TASK STATEMENT: For this exercise, the lines from the one with "The height and" through the final line of the data below are to be transcribed exactly, and pictures are to be skipped.
=====
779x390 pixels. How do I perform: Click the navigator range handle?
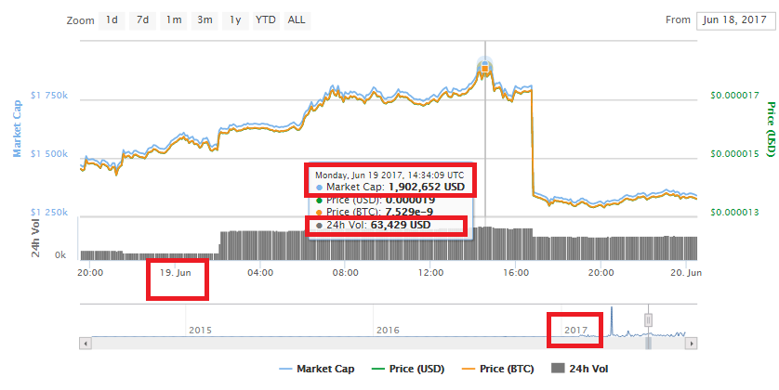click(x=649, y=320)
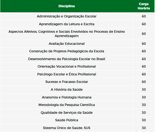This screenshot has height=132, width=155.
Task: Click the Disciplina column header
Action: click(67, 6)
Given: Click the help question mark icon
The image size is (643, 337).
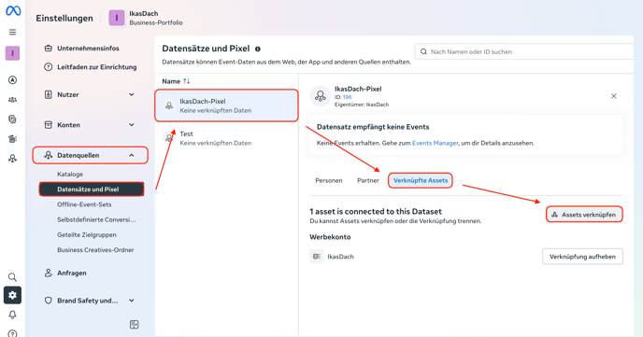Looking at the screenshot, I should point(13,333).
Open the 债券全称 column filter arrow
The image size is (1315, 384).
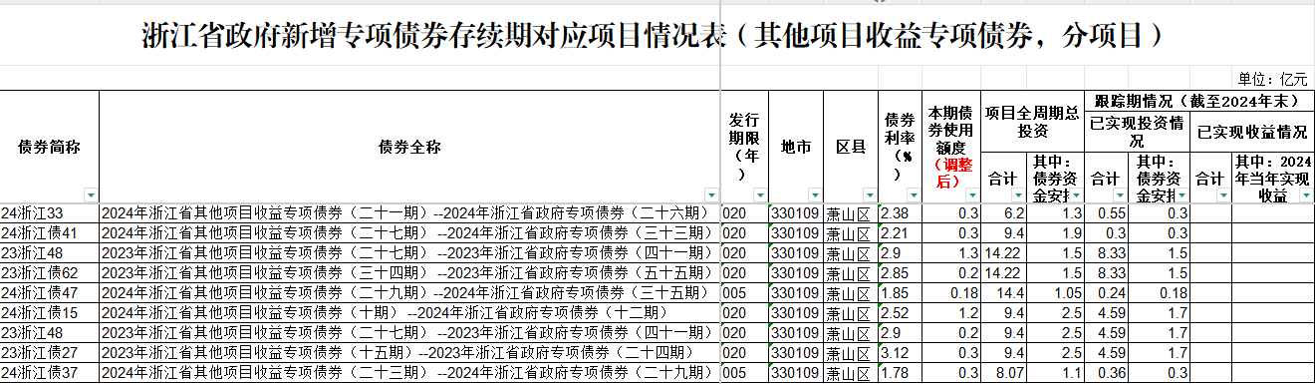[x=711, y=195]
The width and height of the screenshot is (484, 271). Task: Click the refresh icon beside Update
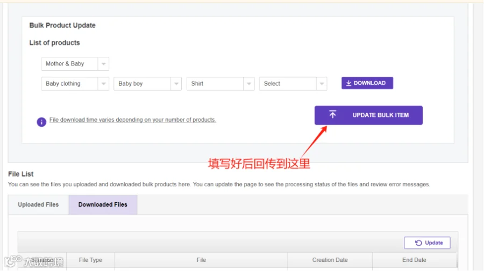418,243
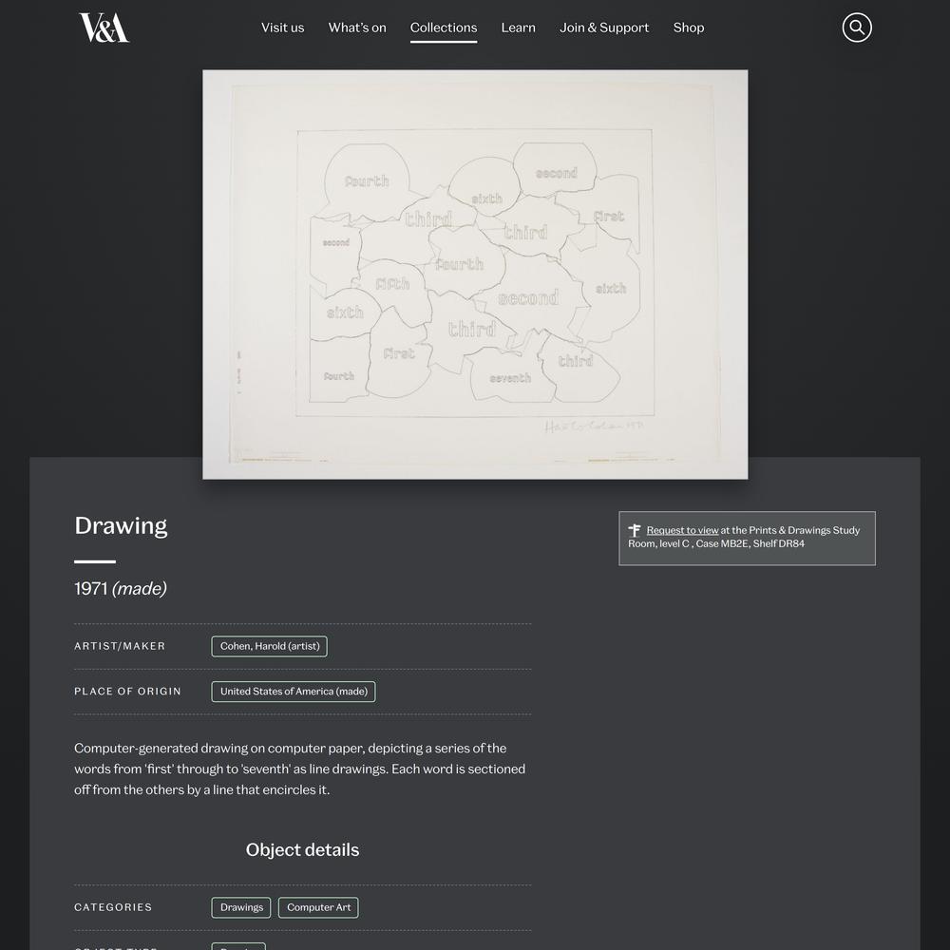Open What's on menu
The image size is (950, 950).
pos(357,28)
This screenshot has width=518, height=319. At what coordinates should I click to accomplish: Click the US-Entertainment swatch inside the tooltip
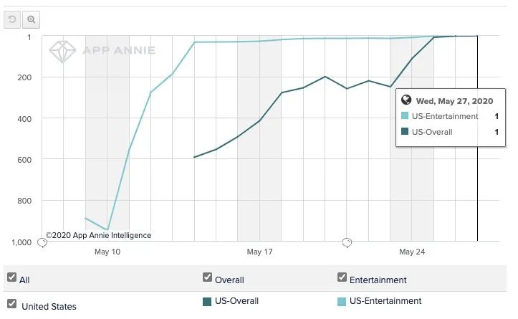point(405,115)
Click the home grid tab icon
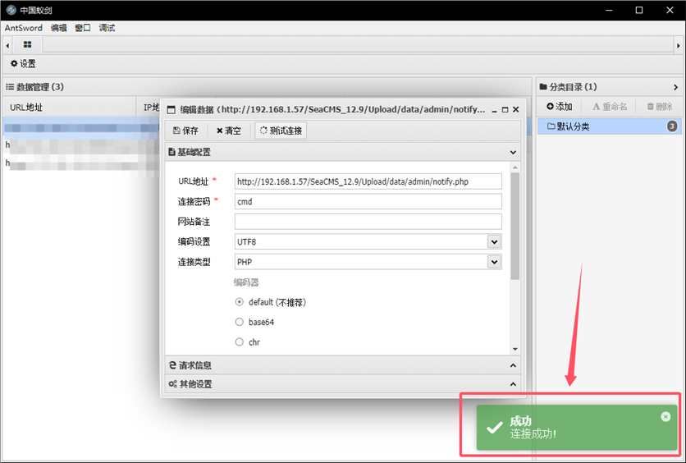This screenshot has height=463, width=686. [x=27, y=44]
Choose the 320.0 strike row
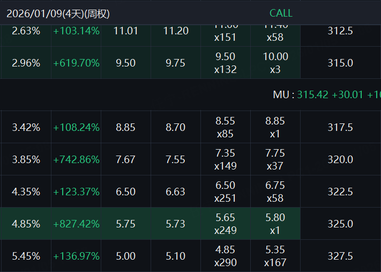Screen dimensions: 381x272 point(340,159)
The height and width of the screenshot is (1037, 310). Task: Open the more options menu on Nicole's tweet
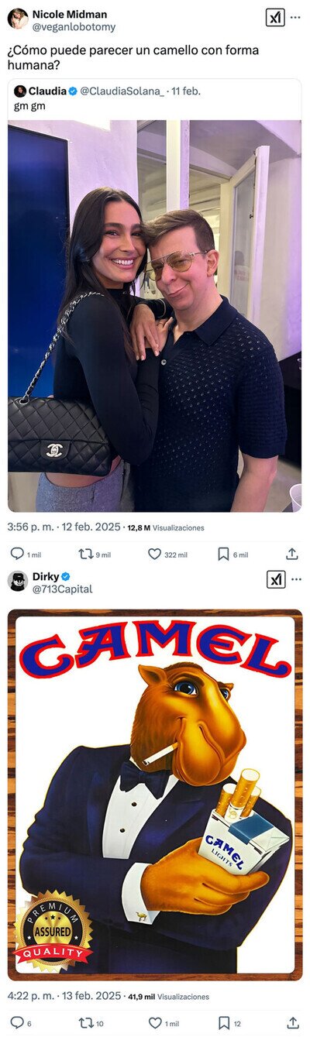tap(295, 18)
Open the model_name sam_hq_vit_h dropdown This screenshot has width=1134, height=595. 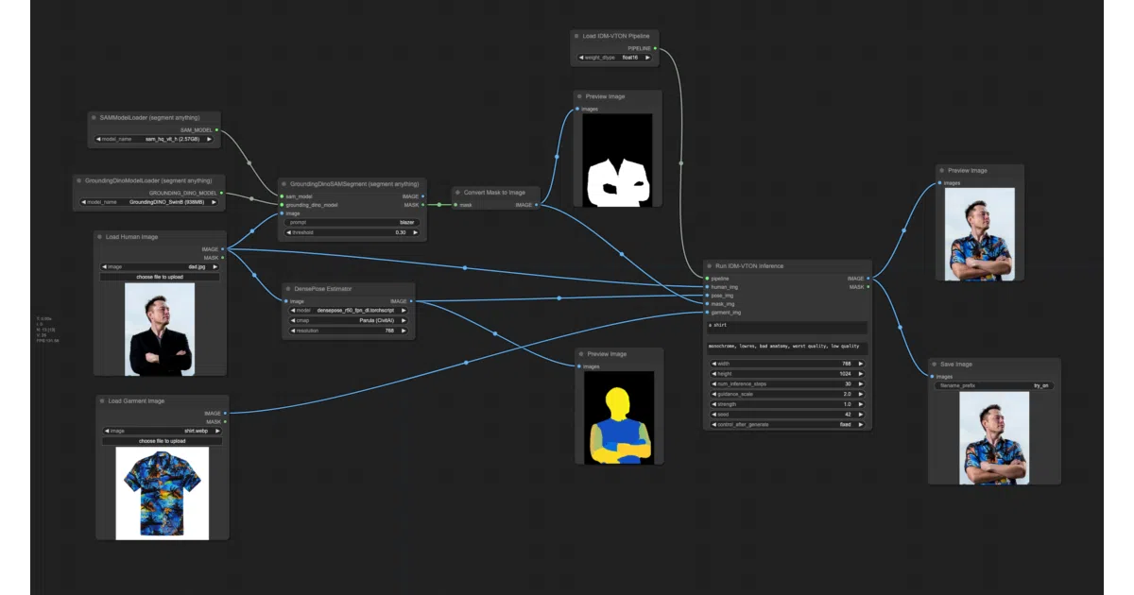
=====
RESPONSE:
The height and width of the screenshot is (1037, 310). Task: Open the more options menu on Nicole's tweet
tap(295, 18)
Open the model_name sam_hq_vit_h dropdown This screenshot has width=1134, height=595. 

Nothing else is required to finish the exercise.